Correspondingly, the present invention also provides a kind of similarity of character string calculation element, and this device comprises: initial similarity calculation element (10), and for calculating character string X and character string d ibetween initial similarity Sim, character string d ifor belonging to a set { C 1, C 2... C nclassification C ja character string, a plurality of classification C of this set-inclusion, n is the number of classification C, each classification comprises a plurality of character strings; Acquisition device (20) is sewed in public front and back, for obtaining character string X and character string d ibetween the longest common prefix Prefix maxCommonwith the longest public suffix Suffix maxCommon; Weight determining device (30), for the longest common prefix Prefix described in determining maxCommonweight PW (Prefix maxCommon, C j) and the longest described public suffix Suffix maxCommonweight SW (Suffix maxCommon, C j) and similarity calculation element (40), for calculating character string X and character string d ibetween similarity Sim dynamicWeight(X, d i), computing formula is as follows: Sim dynamicWeight(X, d i)=Sim+ θ * PW maxCommon* (1-Sim)+(1-θ) * SW maxCommon* (1-Sim), wherein θ is greater than 0 and be less than 1 merge coefficient.

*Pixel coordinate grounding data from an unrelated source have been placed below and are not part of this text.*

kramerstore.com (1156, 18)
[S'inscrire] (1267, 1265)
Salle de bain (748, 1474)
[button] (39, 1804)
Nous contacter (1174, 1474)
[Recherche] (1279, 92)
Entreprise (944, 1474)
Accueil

Correspondingly, the present invention also provides a kind of materials and equipment classification device, and this device comprises: above-mentioned similarity of character string calculation element (100), and for calculating the goods and materials title d of each goods and materials in the goods and materials title X of goods and materials to be sorted and a plurality of material category ibetween similarity Sim dynamicWeight(X, d i); Similarity maximum set determining device (200), for getting K goods and materials title of similarity maximum, forms set KNN; Scoring apparatus (300), for according to the classification under the K of similarity maximum goods and materials title, the candidate's class C to goods and materials to be sorted jmark, evaluate formula is as follows: p ( X , C j ) = Σ d i ∈ KNN Sim DynamicWeight ( X , d i ) * y ( d i , C j ) , Y (d wherein i, C j) be category attribute function; And classification determining device (400), for according to appraisal result, determine the classification that described goods and materials to be sorted are affiliated.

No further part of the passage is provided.